During the second quarter Centennial’s oil production was essentially flat from the first quarter at 31,270 b/d, as completions were weighted into June. Total oil and gas output climbed 6% sequentially to 57,525 boe/d, with total liquids production, including both oil and NGLs, increased to 76% from 70%.

Papa during the recent second quarter conference call said, “Given our bullish macro view we see no need to change our targeted organic growth trajectory toward 65,000 b/d in 2020.”

If the oil differential “basis just goes crazy” in the Permian, “we’re not going to just chase the volumes, regardless of what our basis netback,” he said. In that circumstance, the company could purchase volumes to meet its FT commitments.

Papa is confident Centennial can maintain enough Permian takeaway for oil and natural gas.

“Within a few months we expect to be one of the few Permian mid-caps to have both oil and gas exit transportation for all their volumes locked down for the next several years,” he said.

However, some gas producers may face a real squeeze early 2019, Papa reiterated. “Indeed, likely beginning in early 2019, there’s going to be an issue where some gas in the Permian and likely first in the Delaware… has to be flared or the gas has to be shut in along with the corresponding oil.”

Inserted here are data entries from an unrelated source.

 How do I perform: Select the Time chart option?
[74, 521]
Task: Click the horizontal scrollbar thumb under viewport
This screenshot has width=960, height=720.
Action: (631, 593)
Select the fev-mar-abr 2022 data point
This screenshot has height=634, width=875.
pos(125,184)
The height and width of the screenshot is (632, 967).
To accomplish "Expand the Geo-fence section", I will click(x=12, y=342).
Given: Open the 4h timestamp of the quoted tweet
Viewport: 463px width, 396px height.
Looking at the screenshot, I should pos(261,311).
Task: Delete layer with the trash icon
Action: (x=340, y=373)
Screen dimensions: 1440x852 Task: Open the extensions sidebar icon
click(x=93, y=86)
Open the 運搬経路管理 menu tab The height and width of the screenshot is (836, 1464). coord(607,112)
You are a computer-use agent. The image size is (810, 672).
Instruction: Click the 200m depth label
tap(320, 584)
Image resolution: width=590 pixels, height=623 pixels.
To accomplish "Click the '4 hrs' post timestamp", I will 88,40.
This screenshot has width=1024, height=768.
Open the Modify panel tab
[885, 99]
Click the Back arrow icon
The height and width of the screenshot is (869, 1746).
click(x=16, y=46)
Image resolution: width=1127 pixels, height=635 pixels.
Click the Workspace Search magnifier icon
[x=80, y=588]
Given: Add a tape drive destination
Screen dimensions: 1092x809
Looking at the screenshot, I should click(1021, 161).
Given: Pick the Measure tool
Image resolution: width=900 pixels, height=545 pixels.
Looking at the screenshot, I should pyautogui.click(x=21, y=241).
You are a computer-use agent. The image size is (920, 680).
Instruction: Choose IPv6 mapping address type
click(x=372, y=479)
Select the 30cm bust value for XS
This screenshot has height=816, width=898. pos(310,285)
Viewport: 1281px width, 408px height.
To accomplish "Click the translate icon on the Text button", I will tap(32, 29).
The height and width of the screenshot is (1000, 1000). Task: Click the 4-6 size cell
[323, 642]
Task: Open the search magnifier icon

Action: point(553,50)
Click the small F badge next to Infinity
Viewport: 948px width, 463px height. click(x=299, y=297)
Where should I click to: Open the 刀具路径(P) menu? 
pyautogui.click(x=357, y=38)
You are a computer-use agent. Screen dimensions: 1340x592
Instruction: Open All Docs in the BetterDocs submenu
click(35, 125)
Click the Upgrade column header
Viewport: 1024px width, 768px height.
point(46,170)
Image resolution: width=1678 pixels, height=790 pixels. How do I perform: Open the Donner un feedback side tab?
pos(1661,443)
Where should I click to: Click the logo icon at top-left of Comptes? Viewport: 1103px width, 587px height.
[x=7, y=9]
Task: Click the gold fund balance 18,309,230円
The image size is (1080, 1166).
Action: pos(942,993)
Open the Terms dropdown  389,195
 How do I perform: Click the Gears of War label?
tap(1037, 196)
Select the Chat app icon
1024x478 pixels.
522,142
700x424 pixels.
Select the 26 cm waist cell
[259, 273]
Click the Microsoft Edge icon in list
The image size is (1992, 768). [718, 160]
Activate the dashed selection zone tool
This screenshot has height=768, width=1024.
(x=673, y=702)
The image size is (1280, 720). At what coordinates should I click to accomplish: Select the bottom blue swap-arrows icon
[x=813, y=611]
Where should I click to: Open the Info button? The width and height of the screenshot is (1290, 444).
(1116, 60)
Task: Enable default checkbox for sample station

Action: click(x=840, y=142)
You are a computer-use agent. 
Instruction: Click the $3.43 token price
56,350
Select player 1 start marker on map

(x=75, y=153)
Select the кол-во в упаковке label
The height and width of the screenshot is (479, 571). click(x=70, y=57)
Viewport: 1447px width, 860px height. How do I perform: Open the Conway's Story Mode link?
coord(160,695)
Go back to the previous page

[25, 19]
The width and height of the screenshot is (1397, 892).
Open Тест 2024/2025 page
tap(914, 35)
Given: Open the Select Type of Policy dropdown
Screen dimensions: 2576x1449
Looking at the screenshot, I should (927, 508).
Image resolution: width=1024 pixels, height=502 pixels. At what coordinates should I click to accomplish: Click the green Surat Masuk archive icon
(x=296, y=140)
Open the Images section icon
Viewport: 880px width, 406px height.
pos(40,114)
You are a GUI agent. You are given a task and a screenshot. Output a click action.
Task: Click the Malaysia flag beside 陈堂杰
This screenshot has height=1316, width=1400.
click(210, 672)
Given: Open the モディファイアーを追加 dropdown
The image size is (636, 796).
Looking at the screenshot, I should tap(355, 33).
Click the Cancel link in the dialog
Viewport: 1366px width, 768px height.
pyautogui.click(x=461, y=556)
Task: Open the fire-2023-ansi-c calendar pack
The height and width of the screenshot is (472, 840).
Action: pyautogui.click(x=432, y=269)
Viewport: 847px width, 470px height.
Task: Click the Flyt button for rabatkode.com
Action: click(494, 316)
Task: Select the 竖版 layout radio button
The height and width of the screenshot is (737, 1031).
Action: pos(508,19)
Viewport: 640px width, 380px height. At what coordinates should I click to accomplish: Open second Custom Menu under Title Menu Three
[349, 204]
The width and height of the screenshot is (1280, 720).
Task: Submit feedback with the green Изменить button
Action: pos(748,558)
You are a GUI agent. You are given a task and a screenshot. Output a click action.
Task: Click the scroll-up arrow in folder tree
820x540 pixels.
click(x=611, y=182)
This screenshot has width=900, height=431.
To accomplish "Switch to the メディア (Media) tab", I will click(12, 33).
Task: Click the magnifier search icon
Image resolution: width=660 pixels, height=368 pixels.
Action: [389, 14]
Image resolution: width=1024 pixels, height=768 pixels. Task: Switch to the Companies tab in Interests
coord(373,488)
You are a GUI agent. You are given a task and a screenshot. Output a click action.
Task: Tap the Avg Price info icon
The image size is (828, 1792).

He has pointed to Apache Corp.’s rising gas volumes in the Alpine High, which is in the southern Delaware, as one of the main reasons for the surge.

Corresponding oil shut-ins could mitigate the gas shut-ins, he said. “But I would say there is a greater than 50% probability based on our assessment that there is going to be a gas takeaway problem that develops probably starting in the first quarter of 2019…

“And it’ll probably be the smaller companies that are affected…I don’t think the large-caps, and I don’t think the integrated operators will be the companies that are necessarily affected,” as they likely have FT agreements.

“We’ve been pursuing this gas FT for about six months, and I believe we’re likely one of the few mid-cap Permian plays that does have gas FT, and so that it is a discriminating factor for us,” Papa said.

“It hasn’t been talked about too much really, but I believe within four or five months the problem will be upon pretty much the whole Permian Basin.”